- [PROBLEM DESCRIPTION]: Beneath this line is the data. Output exactly the lines from the line with "Task: Open Flexibility" to the line with "The height and", both ends included, and nothing more.

- [DATASET ENTRIES]:
◇ ◇ ◇

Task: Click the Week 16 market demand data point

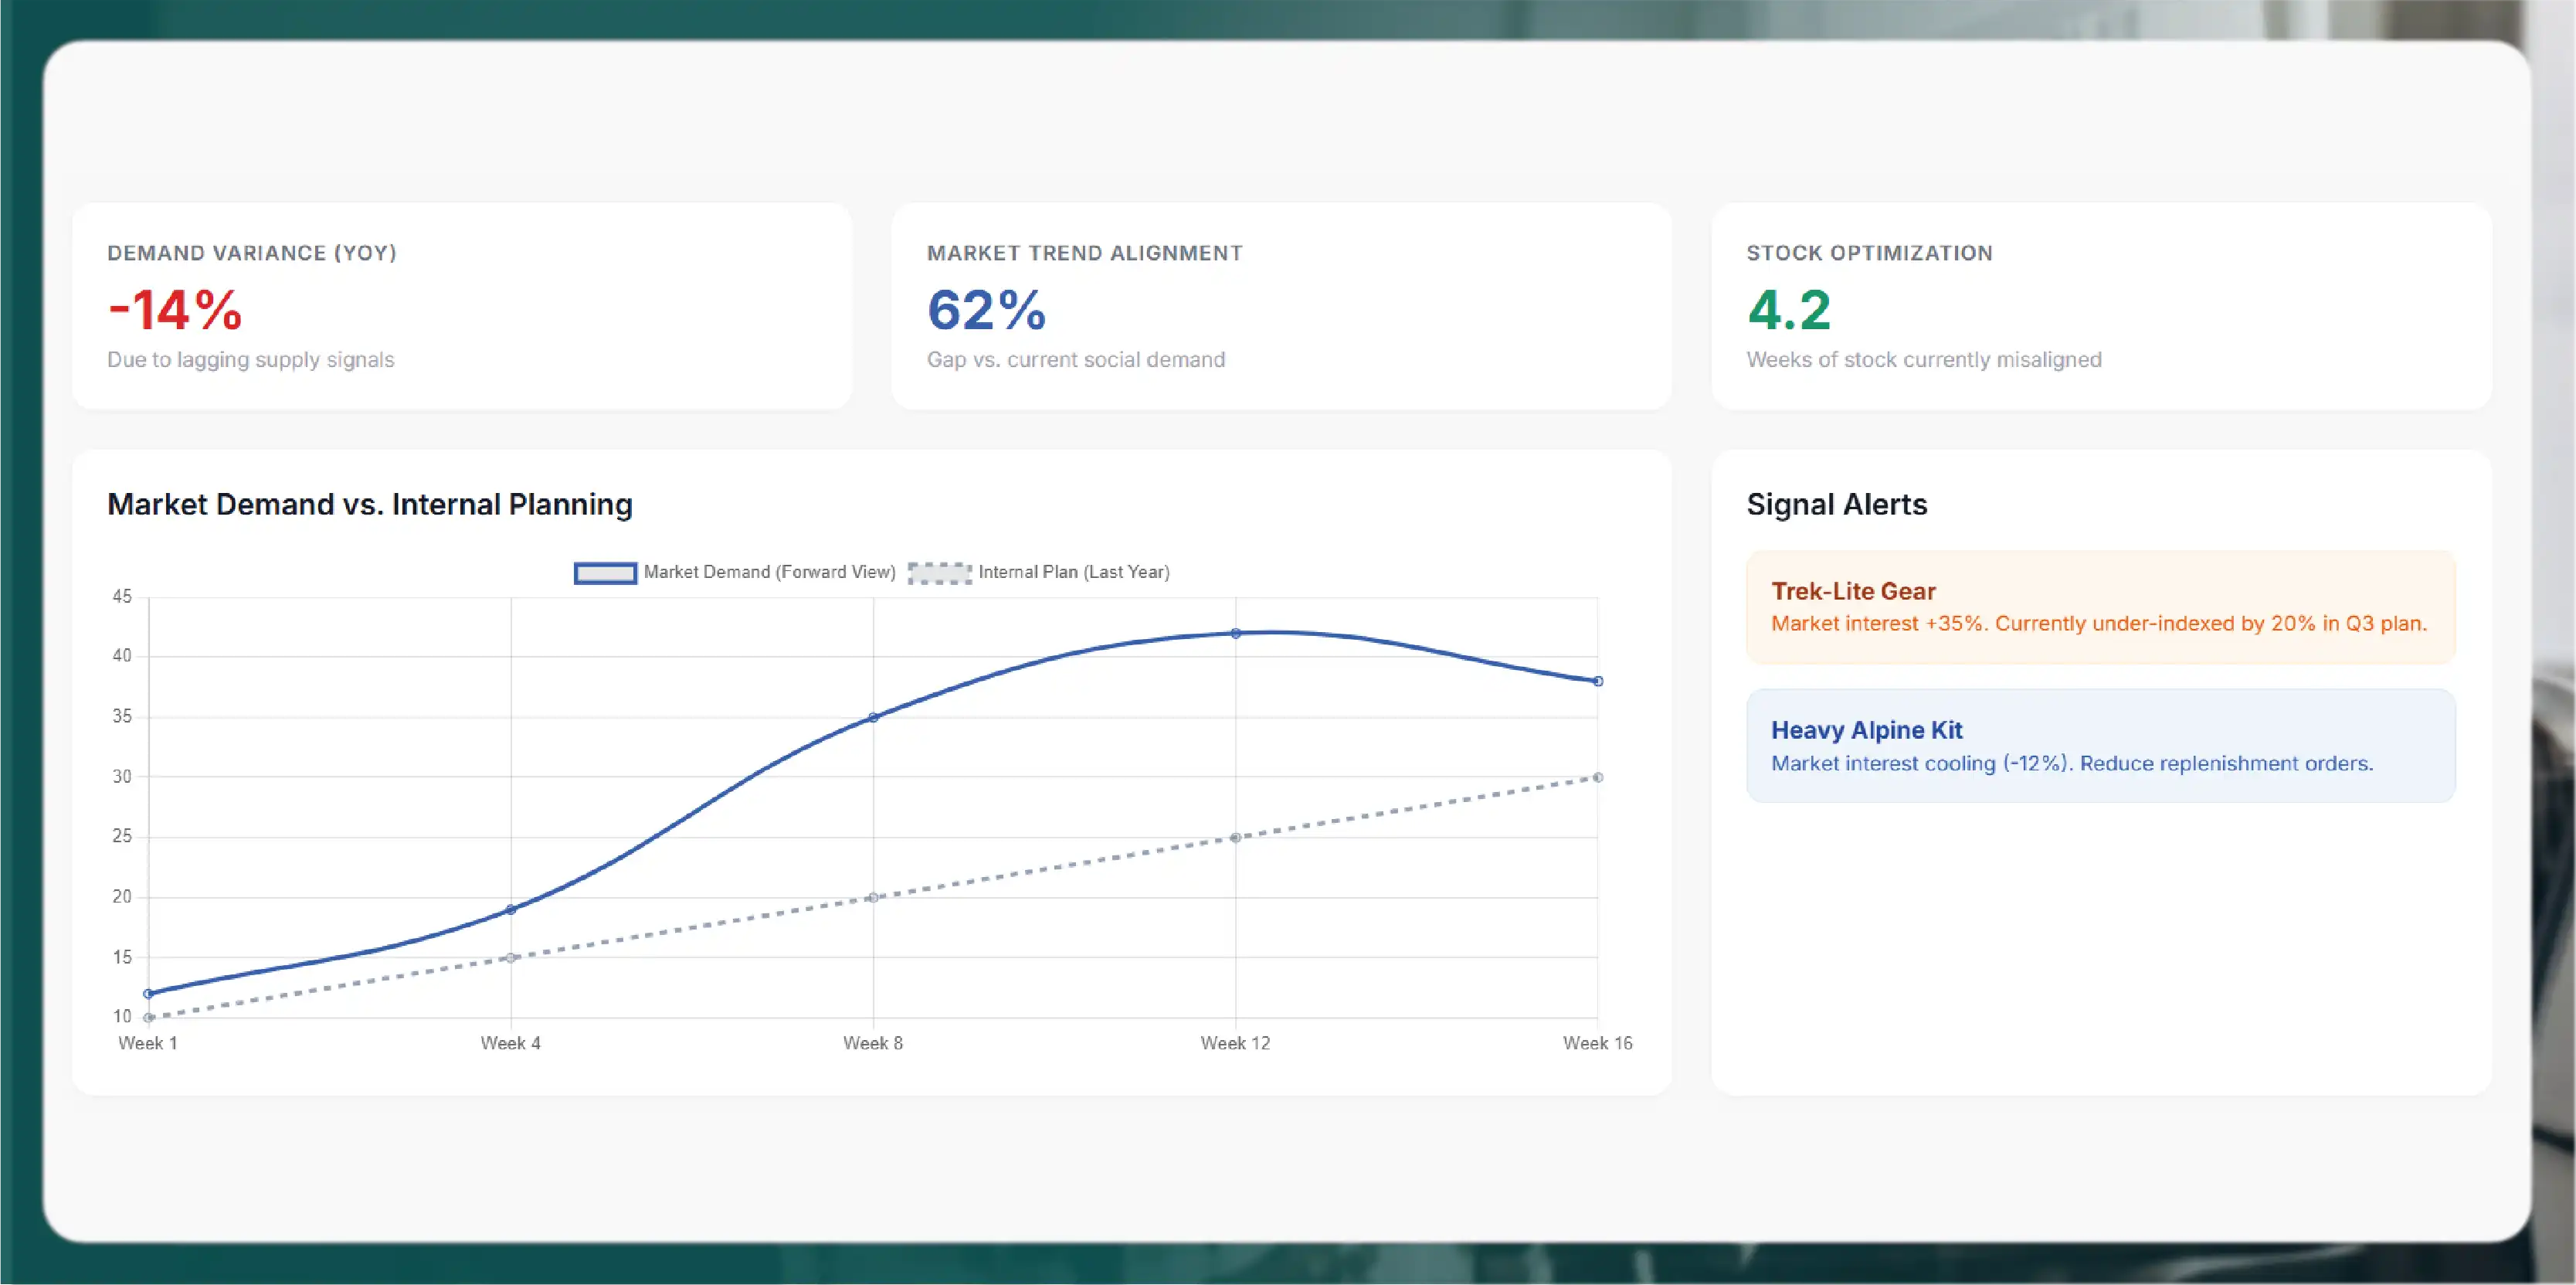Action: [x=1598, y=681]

◇ ◇ ◇

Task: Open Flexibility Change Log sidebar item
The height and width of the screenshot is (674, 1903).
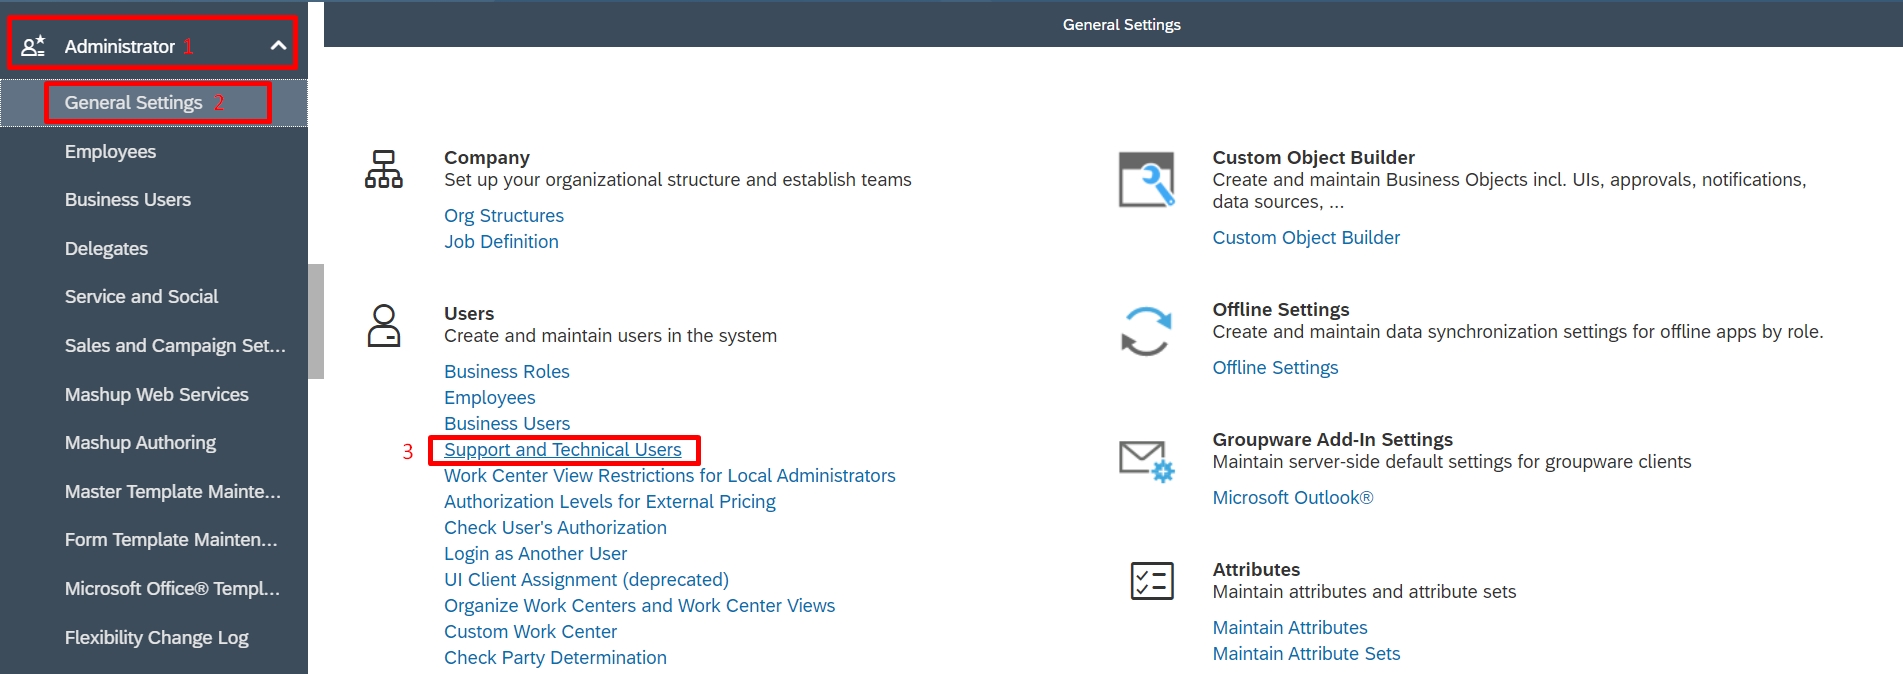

◇ ◇ ◇

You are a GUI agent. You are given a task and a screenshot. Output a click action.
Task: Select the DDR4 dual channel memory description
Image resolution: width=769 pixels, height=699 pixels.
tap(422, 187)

◇ ◇ ◇

- [RESULT]:
Task: Open Flexibility Change Log sidebar item
The height and width of the screenshot is (674, 1903).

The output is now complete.